Well what mike said is true. The problem with this method i feel personally is that, just like i stated above, i have had the opportunity to bid these SAME sites for 3 management companies, all with the same prices, i mean unless i hated one company, and loved working for the other, which all 3 ive yet to do work for.... i wouldn't change my prices based on which national company is going to service the contract for walgreens. What happens now is that walgreens probably picks the one with the lowest markup/profit margin above what the contractor says he wants to service that site.

Ive heard good things about AGMS in the past and have bid several things for them... havnt had any jobs landed with them though but i guess no negatives is a positive in this industry!
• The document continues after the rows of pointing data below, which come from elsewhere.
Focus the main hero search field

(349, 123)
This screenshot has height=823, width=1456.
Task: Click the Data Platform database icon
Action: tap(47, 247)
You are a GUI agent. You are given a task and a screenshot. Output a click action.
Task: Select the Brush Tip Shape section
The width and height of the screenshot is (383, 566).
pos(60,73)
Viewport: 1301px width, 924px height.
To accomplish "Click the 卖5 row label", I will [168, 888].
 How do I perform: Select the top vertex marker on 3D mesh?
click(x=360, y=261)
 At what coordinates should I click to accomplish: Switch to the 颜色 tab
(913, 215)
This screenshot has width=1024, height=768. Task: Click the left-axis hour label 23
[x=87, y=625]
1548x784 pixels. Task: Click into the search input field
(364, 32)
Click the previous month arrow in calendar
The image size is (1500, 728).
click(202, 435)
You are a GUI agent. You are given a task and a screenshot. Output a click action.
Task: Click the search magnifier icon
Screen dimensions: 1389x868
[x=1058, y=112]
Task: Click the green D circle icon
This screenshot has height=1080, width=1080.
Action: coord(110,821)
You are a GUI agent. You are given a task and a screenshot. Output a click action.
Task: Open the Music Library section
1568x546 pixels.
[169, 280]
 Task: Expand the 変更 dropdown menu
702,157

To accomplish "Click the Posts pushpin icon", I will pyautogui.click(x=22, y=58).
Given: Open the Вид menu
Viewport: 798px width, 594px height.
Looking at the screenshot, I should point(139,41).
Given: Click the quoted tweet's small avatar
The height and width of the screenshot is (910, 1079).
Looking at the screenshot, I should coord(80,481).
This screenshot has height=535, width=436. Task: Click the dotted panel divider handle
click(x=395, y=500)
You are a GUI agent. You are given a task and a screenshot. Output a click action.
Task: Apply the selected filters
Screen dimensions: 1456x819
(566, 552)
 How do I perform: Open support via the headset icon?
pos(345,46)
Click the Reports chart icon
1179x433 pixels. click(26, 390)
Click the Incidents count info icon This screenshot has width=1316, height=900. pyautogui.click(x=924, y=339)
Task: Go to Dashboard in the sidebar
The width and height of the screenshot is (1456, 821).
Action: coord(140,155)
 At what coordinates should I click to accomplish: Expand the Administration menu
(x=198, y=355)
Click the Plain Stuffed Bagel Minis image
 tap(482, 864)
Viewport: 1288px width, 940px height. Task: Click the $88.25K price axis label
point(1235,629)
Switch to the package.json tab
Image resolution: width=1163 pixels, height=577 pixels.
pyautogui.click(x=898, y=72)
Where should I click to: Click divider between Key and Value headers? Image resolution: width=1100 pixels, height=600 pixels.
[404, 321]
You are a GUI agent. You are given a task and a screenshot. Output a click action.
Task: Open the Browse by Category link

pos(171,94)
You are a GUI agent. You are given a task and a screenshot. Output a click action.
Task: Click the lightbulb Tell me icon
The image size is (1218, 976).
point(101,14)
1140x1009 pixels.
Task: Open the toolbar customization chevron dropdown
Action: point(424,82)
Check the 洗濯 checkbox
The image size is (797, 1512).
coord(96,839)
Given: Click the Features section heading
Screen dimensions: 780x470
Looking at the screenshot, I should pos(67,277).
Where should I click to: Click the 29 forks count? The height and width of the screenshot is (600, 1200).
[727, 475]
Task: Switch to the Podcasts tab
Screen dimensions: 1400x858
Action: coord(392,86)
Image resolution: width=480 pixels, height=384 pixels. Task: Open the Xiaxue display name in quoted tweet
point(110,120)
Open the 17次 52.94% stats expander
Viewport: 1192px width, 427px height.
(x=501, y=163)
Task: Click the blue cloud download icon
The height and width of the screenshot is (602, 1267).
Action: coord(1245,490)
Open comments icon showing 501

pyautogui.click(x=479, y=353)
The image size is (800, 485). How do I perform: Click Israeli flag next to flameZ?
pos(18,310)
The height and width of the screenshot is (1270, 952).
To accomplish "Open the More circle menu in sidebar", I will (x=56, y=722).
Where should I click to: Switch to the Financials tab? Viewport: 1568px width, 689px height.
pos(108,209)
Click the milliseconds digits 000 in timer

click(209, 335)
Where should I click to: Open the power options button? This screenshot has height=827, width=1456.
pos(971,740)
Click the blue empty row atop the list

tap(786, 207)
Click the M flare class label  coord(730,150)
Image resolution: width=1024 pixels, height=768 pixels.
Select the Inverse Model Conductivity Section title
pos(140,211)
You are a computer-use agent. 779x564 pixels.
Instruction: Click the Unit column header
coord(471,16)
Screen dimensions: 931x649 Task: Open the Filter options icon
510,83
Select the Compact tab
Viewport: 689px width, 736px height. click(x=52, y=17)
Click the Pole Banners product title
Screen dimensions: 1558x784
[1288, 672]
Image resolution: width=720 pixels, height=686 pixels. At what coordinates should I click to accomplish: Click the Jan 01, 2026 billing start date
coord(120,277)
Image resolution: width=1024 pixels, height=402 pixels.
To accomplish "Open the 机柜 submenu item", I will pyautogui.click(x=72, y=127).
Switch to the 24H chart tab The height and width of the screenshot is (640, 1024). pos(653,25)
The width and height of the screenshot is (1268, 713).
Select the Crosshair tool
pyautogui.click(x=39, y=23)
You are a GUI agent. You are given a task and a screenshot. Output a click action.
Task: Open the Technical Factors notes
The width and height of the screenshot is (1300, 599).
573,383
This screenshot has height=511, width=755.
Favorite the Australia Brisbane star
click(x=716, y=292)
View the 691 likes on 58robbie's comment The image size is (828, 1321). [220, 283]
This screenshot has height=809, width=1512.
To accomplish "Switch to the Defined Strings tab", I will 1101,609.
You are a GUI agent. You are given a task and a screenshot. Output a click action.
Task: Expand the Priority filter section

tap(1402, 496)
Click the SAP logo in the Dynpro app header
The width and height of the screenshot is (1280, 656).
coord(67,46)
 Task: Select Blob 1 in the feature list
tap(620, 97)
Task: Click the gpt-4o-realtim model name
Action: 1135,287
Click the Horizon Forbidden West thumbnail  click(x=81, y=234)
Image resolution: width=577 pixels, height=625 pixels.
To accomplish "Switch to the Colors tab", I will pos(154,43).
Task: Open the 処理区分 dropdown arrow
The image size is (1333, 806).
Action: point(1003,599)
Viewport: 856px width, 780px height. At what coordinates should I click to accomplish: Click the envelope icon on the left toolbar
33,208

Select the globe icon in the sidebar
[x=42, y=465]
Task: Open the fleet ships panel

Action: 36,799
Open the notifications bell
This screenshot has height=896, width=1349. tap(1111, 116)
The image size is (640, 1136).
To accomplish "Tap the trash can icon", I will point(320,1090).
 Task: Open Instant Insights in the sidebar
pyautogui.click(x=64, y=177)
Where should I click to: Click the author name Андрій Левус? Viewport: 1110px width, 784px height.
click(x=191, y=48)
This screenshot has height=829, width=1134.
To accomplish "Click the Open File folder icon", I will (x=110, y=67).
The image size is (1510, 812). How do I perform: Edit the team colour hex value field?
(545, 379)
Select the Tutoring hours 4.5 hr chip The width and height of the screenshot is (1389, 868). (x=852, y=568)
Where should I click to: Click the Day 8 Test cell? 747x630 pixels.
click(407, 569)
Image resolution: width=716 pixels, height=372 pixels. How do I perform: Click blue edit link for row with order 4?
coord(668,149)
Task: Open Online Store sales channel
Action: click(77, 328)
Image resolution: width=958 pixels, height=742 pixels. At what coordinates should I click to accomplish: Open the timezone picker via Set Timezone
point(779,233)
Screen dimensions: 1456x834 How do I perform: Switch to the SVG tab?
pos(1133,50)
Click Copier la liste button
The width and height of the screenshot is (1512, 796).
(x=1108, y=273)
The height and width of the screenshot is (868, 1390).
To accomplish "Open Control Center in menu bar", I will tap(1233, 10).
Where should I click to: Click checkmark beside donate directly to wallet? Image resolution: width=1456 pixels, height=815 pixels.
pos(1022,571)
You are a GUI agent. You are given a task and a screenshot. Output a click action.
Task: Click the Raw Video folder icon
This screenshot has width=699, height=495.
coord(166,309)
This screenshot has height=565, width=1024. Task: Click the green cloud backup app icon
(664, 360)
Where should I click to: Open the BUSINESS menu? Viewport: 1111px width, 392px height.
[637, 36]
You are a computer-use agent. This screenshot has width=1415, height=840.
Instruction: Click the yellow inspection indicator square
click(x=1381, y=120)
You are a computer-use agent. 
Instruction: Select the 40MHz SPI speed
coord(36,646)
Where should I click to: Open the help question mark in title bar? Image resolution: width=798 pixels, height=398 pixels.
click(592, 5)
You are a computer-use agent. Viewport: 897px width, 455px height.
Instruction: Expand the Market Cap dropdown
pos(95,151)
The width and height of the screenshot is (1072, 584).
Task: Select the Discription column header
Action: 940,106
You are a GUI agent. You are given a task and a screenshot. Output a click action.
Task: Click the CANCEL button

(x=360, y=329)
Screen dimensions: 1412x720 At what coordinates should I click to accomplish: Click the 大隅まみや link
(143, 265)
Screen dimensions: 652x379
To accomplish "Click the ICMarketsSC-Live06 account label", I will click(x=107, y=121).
I have a feeling walgreens will go the cheap route though with this like all others. Last year, i KNOW what some walgreens were paying for per storm and per service snow removal... NONE that i know of were seasonal rates. With the guys i see out mowing Walgreens lawns now with their 20 year old equipment, and then finding out they opened up shop in the end of February 2010, yeah thats only a few months ago and theyve been doing these walgreen's landscape maintenance for all of June already "mulch, lawn, treatments, irrigation etc." , they have to have bid these so ridiculously low, that the company we talked to wouldnt even call us back or email us about any of our prices for other sites that this joe blow company was NOT servicing because they already do a few dozen of them.


----------